= Text segment =
= = = = = = =

For our next fundamental example of using short exact sequences to split a general Lie algebra into simpler objects, we observe that every abstract Lie algebra ${{\mathfrak g}}$ has an adjoint representation ${\hbox{ad}: {\mathfrak g} \rightarrow \hbox{ad} {\mathfrak g} \subset {\mathfrak{gl}}({\mathfrak g})}$, where for each ${x \in {\mathfrak g}}$, ${\hbox{ad} x \in {\mathfrak{gl}}({\mathfrak g})}$ is the linear map ${(\hbox{ad} x)(y) := [x,y]}$; one easily verifies that this is indeed a representation (indeed, (2) is equivalent to the assertion that ${\hbox{ad} [x,y] = [\hbox{ad} x, \hbox{ad} y]}$ for all ${x,y \in {\mathfrak g}}$). The kernel of this representation is the center ${Z({\mathfrak g}) := \{ x \in {\mathfrak g}: [x,{\mathfrak g}] = 0\}}$, which the maximal central subalgebra of ${{\mathfrak g}}$. We thus have the short exact sequence

$\displaystyle {\mathfrak g} = Z({\mathfrak g}) . \hbox{ad} g \ \ \ \ \ (6)$

which, among other things, shows that every abstract Lie algebra is a central extension of a concrete Lie algebra (which can serve as a cheap substitute for Ado’s theorem mentioned earlier).

For our next fundamental decomposition of Lie algebras, we need some more definitions. A Lie algebra ${{\mathfrak g}}$ is simple if it is non-abelian and has no ideals other than ${0}$ and ${{\mathfrak g}}$; thus simple Lie algebras cannot be factored ${{\mathfrak g} = {\mathfrak h} . {\mathfrak k}}$ into strictly smaller algebras ${{\mathfrak h},{\mathfrak k}}$. In particular, simple Lie algebras are automatically perfect and centerless. We have the following fundamental theorem:

Theorem 1 (Equivalent definitions of semisimplicity) Let ${{\mathfrak g}}$ be a Lie algebra. Then the following are equivalent:

• (i) ${{\mathfrak g}}$ does not contain any non-trivial solvable ideal.

= = = = = = =

= Listed entries =

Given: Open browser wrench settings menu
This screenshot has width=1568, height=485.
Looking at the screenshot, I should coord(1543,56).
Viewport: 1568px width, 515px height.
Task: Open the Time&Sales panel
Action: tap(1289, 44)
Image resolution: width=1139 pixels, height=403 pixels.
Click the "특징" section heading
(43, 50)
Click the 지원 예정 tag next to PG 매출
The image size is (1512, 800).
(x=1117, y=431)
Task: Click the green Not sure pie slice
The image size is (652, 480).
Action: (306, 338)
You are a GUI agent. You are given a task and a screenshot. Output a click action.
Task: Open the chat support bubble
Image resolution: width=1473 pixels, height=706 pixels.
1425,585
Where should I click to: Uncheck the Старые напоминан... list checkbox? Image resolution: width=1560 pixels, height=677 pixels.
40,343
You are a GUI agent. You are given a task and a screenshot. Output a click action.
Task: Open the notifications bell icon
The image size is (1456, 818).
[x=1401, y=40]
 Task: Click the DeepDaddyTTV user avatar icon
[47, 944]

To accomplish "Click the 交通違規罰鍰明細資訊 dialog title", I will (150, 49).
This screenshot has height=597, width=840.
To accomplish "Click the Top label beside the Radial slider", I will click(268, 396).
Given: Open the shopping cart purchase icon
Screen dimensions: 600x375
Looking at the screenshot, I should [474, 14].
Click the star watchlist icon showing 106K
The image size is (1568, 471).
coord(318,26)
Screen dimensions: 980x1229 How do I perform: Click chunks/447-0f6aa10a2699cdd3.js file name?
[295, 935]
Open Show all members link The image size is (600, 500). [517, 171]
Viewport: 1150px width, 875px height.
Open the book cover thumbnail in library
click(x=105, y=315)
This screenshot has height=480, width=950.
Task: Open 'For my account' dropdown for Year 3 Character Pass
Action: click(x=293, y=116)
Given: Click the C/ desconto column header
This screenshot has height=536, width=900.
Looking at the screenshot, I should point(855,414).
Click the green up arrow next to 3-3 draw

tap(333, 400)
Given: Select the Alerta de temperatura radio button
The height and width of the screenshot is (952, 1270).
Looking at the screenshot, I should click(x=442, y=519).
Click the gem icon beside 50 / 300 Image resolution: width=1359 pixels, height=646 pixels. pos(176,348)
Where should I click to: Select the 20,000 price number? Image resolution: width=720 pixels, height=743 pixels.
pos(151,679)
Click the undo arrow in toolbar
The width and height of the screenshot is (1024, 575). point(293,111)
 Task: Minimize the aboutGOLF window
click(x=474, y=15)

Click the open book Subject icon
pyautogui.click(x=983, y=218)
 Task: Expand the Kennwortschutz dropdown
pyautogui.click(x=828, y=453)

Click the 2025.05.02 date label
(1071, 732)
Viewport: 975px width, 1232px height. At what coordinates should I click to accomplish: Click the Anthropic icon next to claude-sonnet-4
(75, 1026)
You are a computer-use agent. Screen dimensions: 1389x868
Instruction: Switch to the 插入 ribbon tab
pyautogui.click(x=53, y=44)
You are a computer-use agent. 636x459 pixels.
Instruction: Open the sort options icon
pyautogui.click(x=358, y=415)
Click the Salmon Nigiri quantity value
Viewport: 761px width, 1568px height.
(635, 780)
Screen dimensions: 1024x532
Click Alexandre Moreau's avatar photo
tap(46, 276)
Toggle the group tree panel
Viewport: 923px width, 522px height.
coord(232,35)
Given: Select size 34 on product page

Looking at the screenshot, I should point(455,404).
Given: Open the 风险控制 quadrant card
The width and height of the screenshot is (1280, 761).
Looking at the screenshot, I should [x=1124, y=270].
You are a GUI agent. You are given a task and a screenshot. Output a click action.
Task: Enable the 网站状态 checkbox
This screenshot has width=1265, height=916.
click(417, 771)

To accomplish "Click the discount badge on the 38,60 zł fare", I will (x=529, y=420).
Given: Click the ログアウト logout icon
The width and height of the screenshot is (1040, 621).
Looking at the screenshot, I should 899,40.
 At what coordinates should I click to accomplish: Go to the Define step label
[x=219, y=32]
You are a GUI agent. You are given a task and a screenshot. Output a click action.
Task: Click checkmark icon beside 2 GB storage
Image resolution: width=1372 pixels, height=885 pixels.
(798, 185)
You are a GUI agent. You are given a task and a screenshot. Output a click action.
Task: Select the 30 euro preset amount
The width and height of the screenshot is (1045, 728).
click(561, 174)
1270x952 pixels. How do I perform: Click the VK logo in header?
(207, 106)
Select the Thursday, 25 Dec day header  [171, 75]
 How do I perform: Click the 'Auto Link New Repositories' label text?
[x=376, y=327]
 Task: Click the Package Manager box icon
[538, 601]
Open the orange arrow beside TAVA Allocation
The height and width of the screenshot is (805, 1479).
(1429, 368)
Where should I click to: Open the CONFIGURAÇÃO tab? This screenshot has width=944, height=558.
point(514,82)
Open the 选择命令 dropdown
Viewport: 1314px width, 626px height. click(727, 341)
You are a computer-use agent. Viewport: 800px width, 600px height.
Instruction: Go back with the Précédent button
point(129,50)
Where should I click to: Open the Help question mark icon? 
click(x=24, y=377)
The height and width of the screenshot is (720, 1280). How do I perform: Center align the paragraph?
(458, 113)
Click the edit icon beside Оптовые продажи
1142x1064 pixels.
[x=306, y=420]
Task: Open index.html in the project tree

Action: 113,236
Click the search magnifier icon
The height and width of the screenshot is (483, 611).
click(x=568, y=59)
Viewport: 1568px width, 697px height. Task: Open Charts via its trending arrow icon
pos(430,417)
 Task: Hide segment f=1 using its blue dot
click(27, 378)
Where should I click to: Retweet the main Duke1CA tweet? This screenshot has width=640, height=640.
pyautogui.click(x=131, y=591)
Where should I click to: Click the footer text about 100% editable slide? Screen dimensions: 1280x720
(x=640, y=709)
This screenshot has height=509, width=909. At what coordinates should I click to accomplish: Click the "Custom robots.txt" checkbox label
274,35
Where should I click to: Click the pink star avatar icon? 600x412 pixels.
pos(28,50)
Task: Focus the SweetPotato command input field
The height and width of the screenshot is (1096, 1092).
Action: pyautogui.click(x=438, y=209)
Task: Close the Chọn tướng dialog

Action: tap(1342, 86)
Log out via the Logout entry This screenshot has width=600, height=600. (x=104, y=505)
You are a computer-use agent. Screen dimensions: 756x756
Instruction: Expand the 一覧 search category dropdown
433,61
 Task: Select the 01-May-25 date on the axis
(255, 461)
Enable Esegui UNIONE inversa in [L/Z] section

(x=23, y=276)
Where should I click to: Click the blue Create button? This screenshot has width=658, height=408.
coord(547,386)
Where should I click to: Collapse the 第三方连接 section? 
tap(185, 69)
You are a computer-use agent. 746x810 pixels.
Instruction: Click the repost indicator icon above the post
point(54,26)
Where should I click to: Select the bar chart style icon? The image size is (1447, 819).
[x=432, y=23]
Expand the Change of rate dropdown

= = = = = = =

= Task instructions =
Please continue the Lie algebra text from its last line.

= Written answer =
• (ii) ${{\mathfrak g}}$ does not contain any non-trivial abelian ideal.
• (iii) The Killing form ${K: {\mathfrak g} \times {\mathfrak g} \rightarrow {\bf C}}$, defined as the bilinear form ${K(x,y) := \hbox{tr}_{\mathfrak g}( (\hbox{ad} x) (\hbox{ad} y) )}$, is non-degenerate on ${{\mathfrak g}}$.
• (iv) ${{\mathfrak g}}$ is isomorphic to the direct sum of finitely many non-abelian simple Lie algebras.

We review the proof of this theorem later in these notes. A Lie algebra obeying any (and hence all) of the properties (i)-(iv) is known as a semisimple Lie algebra. The statement (iv) is usually taken as the definition of semisimplicity; the equivalence of (iv) and (i) is a special case of Weyl’s complete reducibility theorem (see Theorem 32), and the equivalence of (iv) and (iii) is known as the Cartan semisimplicity criterion. (The equivalence of (i) and (ii) is easy.)

If ${{\mathfrak h}}$ and ${{\mathfrak k}}$ are solvable ideals of a Lie algebra ${{\mathfrak g}}$, then it is not difficult to see that the vector sum ${{\mathfrak h}+{\mathfrak k}}$ is also a solvable ideal (because on quotienting by ${{\mathfrak h}}$ we see that the derived series of ${{\mathfrak h}+{\mathfrak k}}$ must eventually fall inside ${{\mathfrak h}}$, and thence must eventually become trivial by the solvability of ${{\mathfrak h}}$). As our Lie algebras are finite dimensional, we conclude that ${{\mathfrak g}}$ has a unique maximal solvable ideal, known as the radical ${\hbox{rad} {\mathfrak g}}$ of ${{\mathfrak g}}$. The quotient ${{\mathfrak g}/\hbox{rad} {\mathfrak g}}$ is then a Lie algebra with trivial radical, and is thus semisimple by the above theorem, giving the Levi decomposition

$\displaystyle {\mathfrak g} = \hbox{rad} {\mathfrak g} . ({\mathfrak g} / \hbox{rad} {\mathfrak g})$

expressing an arbitrary Lie algebra as an extension of a semisimple Lie algebra ${{\mathfrak g}/\hbox{rad}{\mathfrak g}}$ by a solvable algebra ${\hbox{rad} {\mathfrak g}}$ (and it is not hard to see that this is the only possible such extension up to isomorphism). Indeed, a deep theorem of Levi allows one to upgrade this decomposition to a split extension

$\displaystyle {\mathfrak g} = \hbox{rad} {\mathfrak g} : ({\mathfrak g} / \hbox{rad} {\mathfrak g})$

although we will not need or prove this result here.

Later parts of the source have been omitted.